Comprehensive Evaluation on Lexical Normalization: Boundary-Aware Approaches for Unsegmented Languages
Shohei Higashiyama, Masao Utiyama
TL;DR
This work conducts a comprehensive, boundary-aware evaluation of lexical normalization for unsegmented languages, centering on Japanese with a large, multi-domain LN dataset (JMLN) and a suite of Transformer-based LN methods across encoder-only, encoder–decoder, and decoder-only architectures. It introduces a novel encoder-based infilling approach and multiple generative strategies, and assesses them on Japanese and Thai datasets to reveal architecture- and data-size-dependent trade-offs in precision, recall, and throughput. Key findings show encoder-only models offer high throughput, decoder-only models excel in recall with competitive precision, and larger training sets (4k–8k) yield substantial gains though domain novelty (e.g., typos) remains challenging.

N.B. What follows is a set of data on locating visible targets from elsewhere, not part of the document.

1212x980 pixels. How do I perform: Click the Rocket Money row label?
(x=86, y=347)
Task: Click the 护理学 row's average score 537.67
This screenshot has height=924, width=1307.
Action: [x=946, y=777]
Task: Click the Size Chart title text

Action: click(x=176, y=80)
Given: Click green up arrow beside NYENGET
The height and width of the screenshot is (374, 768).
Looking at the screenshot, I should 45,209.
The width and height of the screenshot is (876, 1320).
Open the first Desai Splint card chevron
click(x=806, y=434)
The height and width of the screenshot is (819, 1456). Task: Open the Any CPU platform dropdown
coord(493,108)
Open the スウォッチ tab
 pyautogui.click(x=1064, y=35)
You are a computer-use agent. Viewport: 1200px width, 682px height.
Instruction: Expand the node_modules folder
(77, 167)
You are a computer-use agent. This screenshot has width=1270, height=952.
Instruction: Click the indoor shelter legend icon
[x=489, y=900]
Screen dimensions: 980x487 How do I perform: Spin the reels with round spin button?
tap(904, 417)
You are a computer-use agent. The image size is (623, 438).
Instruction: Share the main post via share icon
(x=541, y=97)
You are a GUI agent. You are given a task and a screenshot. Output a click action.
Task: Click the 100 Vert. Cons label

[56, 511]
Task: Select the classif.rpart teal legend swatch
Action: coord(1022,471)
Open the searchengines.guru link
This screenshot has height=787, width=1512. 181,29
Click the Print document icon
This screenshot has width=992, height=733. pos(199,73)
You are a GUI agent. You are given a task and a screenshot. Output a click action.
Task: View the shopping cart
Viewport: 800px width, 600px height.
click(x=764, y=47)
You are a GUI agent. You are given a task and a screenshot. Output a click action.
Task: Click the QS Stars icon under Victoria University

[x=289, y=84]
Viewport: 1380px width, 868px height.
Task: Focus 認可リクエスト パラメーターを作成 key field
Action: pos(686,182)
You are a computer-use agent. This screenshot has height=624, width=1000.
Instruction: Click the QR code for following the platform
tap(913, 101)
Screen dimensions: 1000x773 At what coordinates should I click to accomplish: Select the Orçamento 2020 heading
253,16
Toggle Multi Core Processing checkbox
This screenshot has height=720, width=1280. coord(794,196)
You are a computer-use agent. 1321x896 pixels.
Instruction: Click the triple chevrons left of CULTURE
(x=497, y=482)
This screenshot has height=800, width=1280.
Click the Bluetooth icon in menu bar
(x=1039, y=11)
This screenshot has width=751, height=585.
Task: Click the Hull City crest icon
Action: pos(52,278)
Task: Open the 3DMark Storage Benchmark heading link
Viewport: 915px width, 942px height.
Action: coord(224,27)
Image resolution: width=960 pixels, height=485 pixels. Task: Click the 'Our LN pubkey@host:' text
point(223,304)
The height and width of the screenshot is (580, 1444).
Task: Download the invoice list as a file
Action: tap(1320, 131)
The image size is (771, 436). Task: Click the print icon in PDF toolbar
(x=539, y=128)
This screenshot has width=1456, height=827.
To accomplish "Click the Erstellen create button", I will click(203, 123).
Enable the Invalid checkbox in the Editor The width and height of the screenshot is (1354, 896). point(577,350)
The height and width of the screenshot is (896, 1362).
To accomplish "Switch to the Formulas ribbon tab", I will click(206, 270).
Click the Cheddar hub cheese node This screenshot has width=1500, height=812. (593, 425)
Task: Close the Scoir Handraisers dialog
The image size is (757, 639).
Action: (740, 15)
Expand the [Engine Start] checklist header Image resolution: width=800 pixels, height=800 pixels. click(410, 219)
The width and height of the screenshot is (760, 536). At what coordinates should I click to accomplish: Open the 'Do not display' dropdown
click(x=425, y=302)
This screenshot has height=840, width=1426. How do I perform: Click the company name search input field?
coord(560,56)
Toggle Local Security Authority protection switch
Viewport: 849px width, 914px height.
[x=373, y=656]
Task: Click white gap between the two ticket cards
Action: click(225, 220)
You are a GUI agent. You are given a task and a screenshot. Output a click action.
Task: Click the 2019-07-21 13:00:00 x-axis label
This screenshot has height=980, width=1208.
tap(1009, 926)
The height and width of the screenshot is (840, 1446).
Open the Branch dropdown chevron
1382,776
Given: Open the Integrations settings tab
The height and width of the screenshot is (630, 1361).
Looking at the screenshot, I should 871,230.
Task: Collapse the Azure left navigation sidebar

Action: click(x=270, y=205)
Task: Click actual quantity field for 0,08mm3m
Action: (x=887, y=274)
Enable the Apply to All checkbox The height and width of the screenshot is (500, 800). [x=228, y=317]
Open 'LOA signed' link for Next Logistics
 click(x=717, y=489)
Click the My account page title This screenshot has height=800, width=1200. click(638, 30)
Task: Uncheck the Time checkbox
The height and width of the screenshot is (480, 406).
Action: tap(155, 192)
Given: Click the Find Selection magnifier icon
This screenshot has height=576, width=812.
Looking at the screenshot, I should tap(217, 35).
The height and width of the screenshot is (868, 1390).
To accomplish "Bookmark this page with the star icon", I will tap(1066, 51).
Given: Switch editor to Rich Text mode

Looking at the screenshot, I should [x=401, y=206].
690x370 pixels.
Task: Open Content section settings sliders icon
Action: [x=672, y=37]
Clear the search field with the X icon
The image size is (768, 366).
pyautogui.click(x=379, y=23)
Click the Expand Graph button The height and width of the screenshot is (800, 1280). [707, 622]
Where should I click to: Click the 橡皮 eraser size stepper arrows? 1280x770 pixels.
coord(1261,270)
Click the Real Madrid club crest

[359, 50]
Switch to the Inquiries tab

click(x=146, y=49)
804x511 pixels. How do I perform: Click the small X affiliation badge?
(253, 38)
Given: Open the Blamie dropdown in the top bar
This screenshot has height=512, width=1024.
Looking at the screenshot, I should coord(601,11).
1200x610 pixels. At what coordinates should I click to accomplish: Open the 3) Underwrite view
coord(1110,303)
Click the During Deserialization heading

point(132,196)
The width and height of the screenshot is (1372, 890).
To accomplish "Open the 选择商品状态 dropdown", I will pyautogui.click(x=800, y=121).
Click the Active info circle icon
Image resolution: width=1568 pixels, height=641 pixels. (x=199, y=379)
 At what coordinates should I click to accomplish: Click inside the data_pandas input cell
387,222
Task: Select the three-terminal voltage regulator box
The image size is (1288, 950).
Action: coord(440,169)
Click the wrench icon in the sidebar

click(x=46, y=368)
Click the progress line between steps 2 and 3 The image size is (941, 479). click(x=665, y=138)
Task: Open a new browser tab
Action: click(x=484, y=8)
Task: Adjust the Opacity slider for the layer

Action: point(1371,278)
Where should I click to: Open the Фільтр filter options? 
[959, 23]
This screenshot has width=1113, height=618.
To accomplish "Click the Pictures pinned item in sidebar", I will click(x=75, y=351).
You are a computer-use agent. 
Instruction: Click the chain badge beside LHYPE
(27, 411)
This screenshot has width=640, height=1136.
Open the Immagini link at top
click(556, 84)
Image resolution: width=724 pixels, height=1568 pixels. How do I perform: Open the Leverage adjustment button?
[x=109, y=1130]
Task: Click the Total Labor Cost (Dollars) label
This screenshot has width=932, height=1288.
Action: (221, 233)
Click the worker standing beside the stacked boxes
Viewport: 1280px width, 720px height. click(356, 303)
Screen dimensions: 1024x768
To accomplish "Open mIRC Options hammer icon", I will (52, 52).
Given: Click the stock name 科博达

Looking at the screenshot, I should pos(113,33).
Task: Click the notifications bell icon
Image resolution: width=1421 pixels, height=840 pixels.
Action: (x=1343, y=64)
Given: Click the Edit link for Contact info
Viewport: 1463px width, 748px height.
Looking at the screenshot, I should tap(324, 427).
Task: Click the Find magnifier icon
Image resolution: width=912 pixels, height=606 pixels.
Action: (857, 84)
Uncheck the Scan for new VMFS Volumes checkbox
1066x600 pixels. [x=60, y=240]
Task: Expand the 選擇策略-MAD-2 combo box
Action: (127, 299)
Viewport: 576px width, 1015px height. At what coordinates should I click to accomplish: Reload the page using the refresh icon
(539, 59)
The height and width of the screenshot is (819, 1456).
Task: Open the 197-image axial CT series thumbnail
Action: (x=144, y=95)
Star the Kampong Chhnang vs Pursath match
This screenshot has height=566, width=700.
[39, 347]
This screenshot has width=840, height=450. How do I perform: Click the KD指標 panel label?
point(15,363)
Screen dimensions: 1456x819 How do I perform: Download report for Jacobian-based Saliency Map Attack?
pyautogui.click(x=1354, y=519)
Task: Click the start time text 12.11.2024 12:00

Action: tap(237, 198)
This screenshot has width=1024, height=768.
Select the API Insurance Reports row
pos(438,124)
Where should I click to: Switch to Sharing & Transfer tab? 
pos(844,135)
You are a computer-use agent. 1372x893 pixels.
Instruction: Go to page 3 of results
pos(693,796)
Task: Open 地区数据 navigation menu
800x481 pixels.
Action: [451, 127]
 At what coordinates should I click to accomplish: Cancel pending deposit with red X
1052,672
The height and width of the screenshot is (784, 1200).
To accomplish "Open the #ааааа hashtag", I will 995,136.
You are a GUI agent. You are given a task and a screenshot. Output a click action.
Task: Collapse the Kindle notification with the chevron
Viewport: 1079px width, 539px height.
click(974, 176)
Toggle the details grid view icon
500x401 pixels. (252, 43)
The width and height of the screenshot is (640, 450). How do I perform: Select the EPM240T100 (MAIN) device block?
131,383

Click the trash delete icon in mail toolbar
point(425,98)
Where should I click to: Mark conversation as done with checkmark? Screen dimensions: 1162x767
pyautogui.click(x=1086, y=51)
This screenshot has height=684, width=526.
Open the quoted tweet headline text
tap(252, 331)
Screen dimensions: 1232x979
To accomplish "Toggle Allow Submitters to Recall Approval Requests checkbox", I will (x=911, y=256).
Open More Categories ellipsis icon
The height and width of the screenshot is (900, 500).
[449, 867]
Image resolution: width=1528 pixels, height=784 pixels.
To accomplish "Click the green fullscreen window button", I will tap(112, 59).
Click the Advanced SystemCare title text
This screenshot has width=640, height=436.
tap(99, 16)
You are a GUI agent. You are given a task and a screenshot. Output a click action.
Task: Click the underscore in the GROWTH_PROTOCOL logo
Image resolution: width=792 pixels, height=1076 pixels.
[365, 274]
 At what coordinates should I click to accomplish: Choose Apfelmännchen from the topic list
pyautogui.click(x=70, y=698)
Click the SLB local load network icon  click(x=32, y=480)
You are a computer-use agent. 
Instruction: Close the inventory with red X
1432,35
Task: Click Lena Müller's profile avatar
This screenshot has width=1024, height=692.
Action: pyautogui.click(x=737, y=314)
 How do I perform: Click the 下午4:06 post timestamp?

The study provides multi-perspective insights into model behavior, data requirements, and domain effects, contributing a valuable resource (JMLN) and a nuanced benchmark for LN in unsegmented languages with practical implications for downstream NLP tasks.
Abstract
Lexical normalization research has sought to tackle the challenge of processing informal expressions in user-generated text, yet the absence of comprehensive evaluations leaves it unclear which methods excel across multiple perspectives. Focusing on unsegmented languages, we make three key contributions: (1) creating a large-scale, multi-domain Japanese normalization dataset, (2) developing normalization methods based on state-of-the-art pretrained models, and (3) conducting experiments across multiple evaluation perspectives. Our experiments show that both encoder-only and decoder-only approaches achieve promising results in both accuracy and efficiency.